- Born: Trumbull, Connecticut
- Education: Fairfield, B.S., Finance
- Occupation: Hedge fund manager
- Employer: Zweig-DiMenna Associates
- Title: Managing Director

= Joseph DiMenna =

American businessman

Joseph A. DiMenna is a U.S. hedge fund manager and Managing Director of Zweig-DiMenna Associates. He is the Chief Investment Officer of the Zweig-DiMenna partnerships and funds. He co-founded the first fund with Martin Zweig in 1984, serving as Senior Portfolio Manager. Zweig-DiMenna is one of the longest-lived hedge funds.

==Education==
DiMenna received a B.S. in Finance from the Fairfield University Dolan School of Business in 1980. He has served as a member of the Board of Trustees.

==Early career==
Joe DiMenna started working as a research assistant for Marty Zweig in 1977 while still a college student. Having studied stocks and markets since his early teens, Joe started reading several market newsletters and found Marty Zweig's top rated "The Zweig Forecast" to be particularly intriguing and useful. As a Ph.D. in finance, Zweig's approach was unique and ahead of its time with the focus being on in depth economic and quantitative research using hard data. Zweig is credited with inventing numerous market indicators such as the Put/Call ratio and other important measures of investor sentiment. Several aphorisms that are still widely used such as "Don't fight the Fed," and Don't fight the tape," originated with Marty. This inspired DiMenna to try to emulate some of Zweig's methods. After a few years of doing his own research, DiMenna sent a letter to Marty suggesting some market ideas and also asking for a recommendation to college. This correspondence resulted in Marty hiring Joe as his research assistant which was all about crunching numbers (mostly by hand) and digging into reams of data, often going back 50 or more years.

==Professional==

Upon graduating from college in 1980, DiMenna stayed with Martin Zweig and continued to market research, as well as beginning to work on stock selection techniques. Around this time, DiMenna started to edit a newsletter focusing on stock selection, and also formed a business with Marty that used market timing techniques to trade mutual funds. Having extensive experience with markets and stocks, DiMenna proposed to Zweig in 1983 the idea that they use their skills to build a money management platform in the form of a hedge fund. While common now, there were fewer than 10 hedge funds in existence at the time with a total amount of assets of several $100mm under management. That compares to there currently being over 10000 funds managing over $2 trillion. DiMenna with Zweig formed the first Zweig-DiMenna partnership in 1984 and Zweig-DiMenna International Limited, the first offshore fund, in 1987. The funds has had a long/short equity focus with macro risk management included. Joe DiMenna's role was portfolio manager responsible for stocks and other investments. Zweig was responsible for assessing changing market conditions. Together they formulated appropriate strategies that DiMenna managed.

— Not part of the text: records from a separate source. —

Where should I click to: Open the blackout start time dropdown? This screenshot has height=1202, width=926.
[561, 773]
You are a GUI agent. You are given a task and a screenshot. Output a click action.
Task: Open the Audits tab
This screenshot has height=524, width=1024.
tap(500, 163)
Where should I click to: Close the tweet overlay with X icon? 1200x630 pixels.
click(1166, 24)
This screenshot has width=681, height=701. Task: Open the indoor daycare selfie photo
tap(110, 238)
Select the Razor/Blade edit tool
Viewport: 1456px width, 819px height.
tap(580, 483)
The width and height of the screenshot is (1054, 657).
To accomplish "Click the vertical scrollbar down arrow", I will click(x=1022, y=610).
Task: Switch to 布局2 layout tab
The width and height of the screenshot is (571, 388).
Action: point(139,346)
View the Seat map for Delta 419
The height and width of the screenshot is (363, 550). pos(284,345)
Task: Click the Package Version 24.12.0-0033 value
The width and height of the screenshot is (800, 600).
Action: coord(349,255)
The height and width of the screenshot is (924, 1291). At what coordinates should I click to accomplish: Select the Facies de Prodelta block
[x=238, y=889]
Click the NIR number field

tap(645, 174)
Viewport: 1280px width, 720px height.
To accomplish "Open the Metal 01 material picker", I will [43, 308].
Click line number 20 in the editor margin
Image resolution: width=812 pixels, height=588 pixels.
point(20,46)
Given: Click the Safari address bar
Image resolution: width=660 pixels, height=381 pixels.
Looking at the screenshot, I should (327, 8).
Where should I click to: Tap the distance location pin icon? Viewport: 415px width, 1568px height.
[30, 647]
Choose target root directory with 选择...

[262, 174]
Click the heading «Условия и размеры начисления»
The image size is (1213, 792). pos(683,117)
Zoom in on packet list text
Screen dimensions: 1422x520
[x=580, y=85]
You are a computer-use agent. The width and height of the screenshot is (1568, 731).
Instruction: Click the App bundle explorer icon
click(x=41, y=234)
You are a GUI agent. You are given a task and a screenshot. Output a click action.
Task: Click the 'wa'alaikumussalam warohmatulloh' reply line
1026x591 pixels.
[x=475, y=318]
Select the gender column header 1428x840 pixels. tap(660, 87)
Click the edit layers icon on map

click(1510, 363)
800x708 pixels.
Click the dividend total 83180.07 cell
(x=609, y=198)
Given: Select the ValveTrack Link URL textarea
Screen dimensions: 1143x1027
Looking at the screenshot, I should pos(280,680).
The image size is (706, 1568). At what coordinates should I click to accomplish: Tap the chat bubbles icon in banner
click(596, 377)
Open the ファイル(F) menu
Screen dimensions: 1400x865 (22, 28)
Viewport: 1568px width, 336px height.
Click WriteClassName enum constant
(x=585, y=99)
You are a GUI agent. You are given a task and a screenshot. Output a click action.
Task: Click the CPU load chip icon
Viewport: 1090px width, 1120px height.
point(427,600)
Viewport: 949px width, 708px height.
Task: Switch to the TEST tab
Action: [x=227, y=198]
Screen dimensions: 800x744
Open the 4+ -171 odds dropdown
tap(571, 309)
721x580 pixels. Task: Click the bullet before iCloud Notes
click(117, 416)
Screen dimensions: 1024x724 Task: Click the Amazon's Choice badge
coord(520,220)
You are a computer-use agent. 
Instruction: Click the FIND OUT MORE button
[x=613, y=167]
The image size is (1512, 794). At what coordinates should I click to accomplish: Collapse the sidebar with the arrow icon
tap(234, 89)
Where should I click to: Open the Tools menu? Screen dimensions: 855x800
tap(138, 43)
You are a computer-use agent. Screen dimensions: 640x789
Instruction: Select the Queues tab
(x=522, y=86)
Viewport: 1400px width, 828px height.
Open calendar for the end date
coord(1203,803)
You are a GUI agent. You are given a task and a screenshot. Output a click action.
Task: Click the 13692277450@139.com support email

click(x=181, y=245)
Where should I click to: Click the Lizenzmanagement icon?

In 1999, BusinessWeek profiled DiMenna as "one of the best stock-pickers no one has ever heard of," recognizing Zweig-DiMenna's 15-year annualized return, after fees, of 25%, vs. the 18.6% annualized total return for the Standard & Poor's 500-stock index.

In 2002, DiMenna was named "Entrepreneur of the Year" by the National Foundation for Teaching Entrepreneurship, an organization that promotes the teaching of business principles to students.

In 2007, Zweig-DiMenna International hedge fund was Absolute Return Magazine's "U.S. Equity Fund of the Year" in recognition of its 82.25% annual return which far outpaced its industry peers. The award is based on 3 year returns compared to volatility with high Sharpe ratio. Absolute Return Magazine also nominated the long / short equity fund for "Fund of the Year." In 2008, the fund finished in the top 3 equity funds.

In 2008, Alpha Magazine ranked DiMenna 13th on their list of Top Moneymakers noting his $450 million earnings in 2007 and double-digit annual returns between 2002 and 2007.

==Philanthropy==
The DiMenna Foundation supports organizations in the arts, education, and those for the development of children. The Foundation has been a major supporter of the Harlem Children's Zone, College Summit, the New York-Presbyterian Hospital and the Robin Hood Foundation.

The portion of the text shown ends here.